4) Noise: Equivilently built drives one running at 5400RPM and one at 7200RPM. The 7200RPM is significantly louder and produces high pitched noise (nowadays, all laptop drives are hydro bearings so you can't cop out and say that a cheaper 5400RPM drive will use cheaper ball bearings... like you used to be able to say)
5) battery life: less heat == less watts == less power consumption. Remember that the hard drive is the second largest drain on your battery when talking about centrino/turion systems (LCD is the first). In a P4 laptop then the CPU uses more power than the drive. a 5400RPM or 4200RPM drive has faster spin up times. It has lower sustained power consumption, and will generally give you a longer battery life on the order of an half to full hour or so in a midsized notebook using default battery.
6) Data integrity/ruggedness: a slower spinning hard drive will not have as detremental of an affect on your data if the drive is bumped during reads/writes. Think of it as hitting a large speed bump going 54MPH vs going 72MPH.

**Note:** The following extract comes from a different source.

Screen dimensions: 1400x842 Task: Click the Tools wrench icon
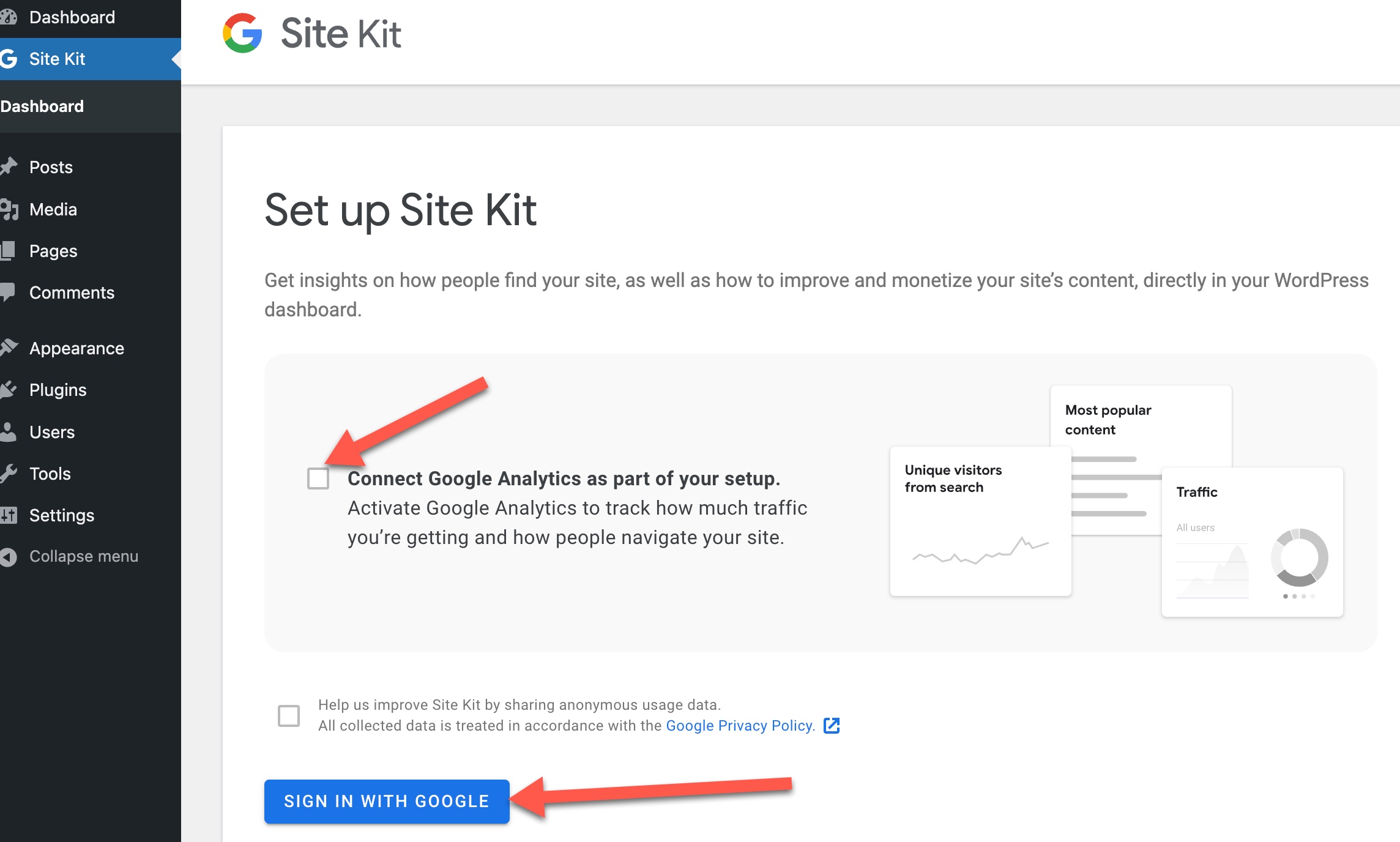click(x=8, y=474)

Now some of this needs explanation: (1) tells about drive density. What this means is that a 7200RPM 3.5in drive is about as fast as a 5400RPM 2.5in drive in sustained reads/writes. (2) tells about seek time (latency). A laptop drive at 5400RPM has a faster seek than a desktop at 5400RPM. I will admit that a 7200RPM desktop drive has faster seeks, but not significantly so. A faster spinning drive can seek faster only when the head is in place and it must wait for the drive to rotate to the corect angle in order to read the requested data. It does NOT make the head travel faster. For this reason high RPM speeds are good and well for seek time... but using smaller platters is also a very good way to reduce seek time. Not to mention that loading programs and loading large video files or photoshop files, etc... are not highly seek dependant. They are sequential read dependant. Database accesses, or accessing a badly fragmented hard drive are cases where faster seek will help you out. But in a laptop system where you are loading programs and files and keep your disk defragmented it will do you very little good.

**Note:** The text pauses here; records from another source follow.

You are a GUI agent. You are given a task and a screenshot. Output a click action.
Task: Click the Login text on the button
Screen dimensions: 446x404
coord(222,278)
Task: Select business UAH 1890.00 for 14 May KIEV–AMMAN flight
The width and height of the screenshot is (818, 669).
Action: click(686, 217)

Now.. I'm not saying that 10K and 15K rpm drives are bad... they are great for seek time and they are great for high transaction/sec databases... What they are overkill for is desktop systems which the user would typically be loading programs or transferring files from one disk to another or loading large files... Because most 10K drives are around 36GB or 74GB... and they are actually marginally _SLOWER_ at sequential read/write than cheaper and larger 7200RPM drives on the desktop....
now.. Apply all of the above to a laptop 5400RPM drive vs the standard desktop drive of 7200RPM.. I hope you are able to see what I'm getting at. a 7200RPM drive in a laptop is significantly faster than an equivilently sized desktop drive at 7200RPMs... Anybody who says they feel a slowdown on 5400RPM laptop drives vs. a 7200RPM desktop drive is either using very low GB laptop drive, or very large GB desktop drive, or is just fooling themselves... In general, a 5400RPM laptop drive performs approximately the same as a 7200RPM desktop drive in most end user desktop applications...
Your ignorance is infinitely greater than you realize.